As coliving increasingly overlaps with broader urban living and hospitality trends, events like this help operators and investors understand where the wider market is heading, especially around institutional interest and hybrid living models.
- Strong focus on investment and leadership trends across urban living sectors
- Brings hospitality and real estate perspectives into the shared-living conversation
- Useful lens on how coliving fits into the wider evolution of contemporary housing
If you’re tracking the convergence of hospitality and housing, this is one of the London events worth watching in 2026.
[September] Coliving Conference 2026: Where the Global Industry Aligns
While many events are now discussing shared living from the sidelines, the Coliving Conference 2026 continues to position itself as one of the few gatherings built specifically by and for the global coliving ecosystem. Entering its fourth edition, the conference brings together operators, developers, investors, suppliers, and thought leaders to discuss where shared living is actually heading, beyond the hype cycle.
What stands out here is the international lens. With participants from across Europe, North America, Asia, and beyond, the conversations tend to go deeper into real operational challenges, emerging business models, and evolving living typologies rather than just high-level trends. The format blends panels, interactive sessions, and product showcases, making it as much about peer learning as it is about networking.

The event also reflects a broader shift in the industry: coliving is moving from experimentation toward consolidation and professionalization. Topics like scalability, affordability, investment structures, and resident experience are increasingly central to the dialogue, signalling a maturing sector trying to define its long-term identity.
- One of the few global-only platforms dedicated entirely to coliving and shared living.
- The platform brings together a diverse group of operators, investors, and ecosystem players who are actively shaping future standards.
- This platform signals the evolution of the industry from “concept-driven” to execution-focused conversations.
- This platform showcases emerging living models and cross-market insights that are often overlooked in regional events.
If you want to see how coliving is changing worldwide, this is a key 2026 event to watch.

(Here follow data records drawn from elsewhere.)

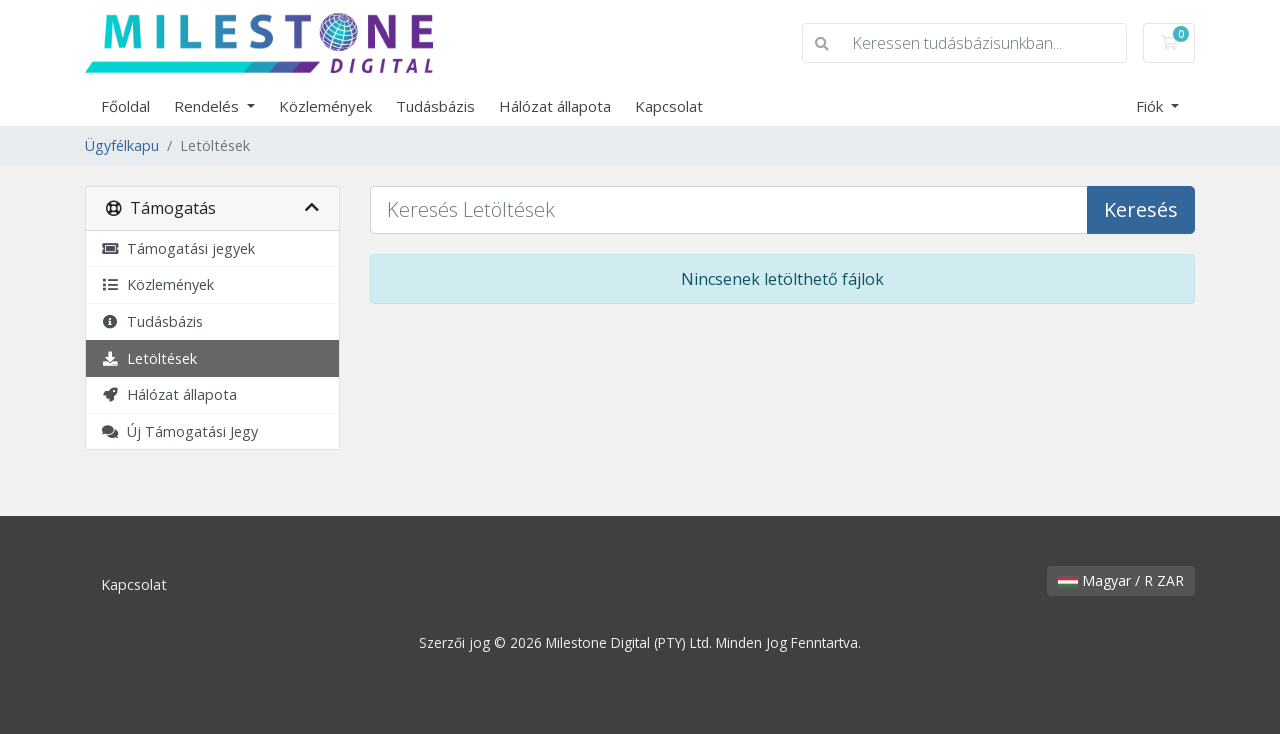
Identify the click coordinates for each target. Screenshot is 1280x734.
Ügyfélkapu (122, 145)
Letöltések (149, 358)
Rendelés (208, 106)
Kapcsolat (669, 106)
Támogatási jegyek (178, 248)
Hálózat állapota (555, 106)
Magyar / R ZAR (1121, 580)
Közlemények (325, 106)
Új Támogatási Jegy (179, 431)
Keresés (1141, 209)
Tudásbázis (435, 106)
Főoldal (125, 106)
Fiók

If there’s one clear takeaway from looking at this year’s event landscape, it’s this: coliving is no longer operating at the edges of the housing conversation.
Whether it’s investors discussing scalable living models in Cannes, operators sharing practical playbooks in Denver, or global stakeholders aligning perspectives at the Coliving Conference, the industry is moving from experimentation toward structure. The questions being asked are changing, from “Does coliving work?” to “How do we make it work sustainably at scale?”
For operators, developers, and investors, these gatherings are less about announcements and more about signals. They reveal where capital is leaning, how regulation is evolving, which operational models are surviving real-world pressures, and where collaboration between sectors is beginning to take shape.
And perhaps most importantly, they remind us that coliving doesn’t evolve in isolation. It sits at the intersection of housing affordability, urban planning, hospitality, and changing lifestyles — meaning the future will be shaped by those willing to engage across industries and geographies, not just within their own local bubble.
2026 will likely be remembered as another transition year for shared living. The hype cycle is settling, execution is becoming the real differentiator, and the conversations happening at these events will quietly influence what the next decade of housing looks like. If you’re building, operating, investing, or simply curious about where shared living is headed, these are conversations worth paying attention to.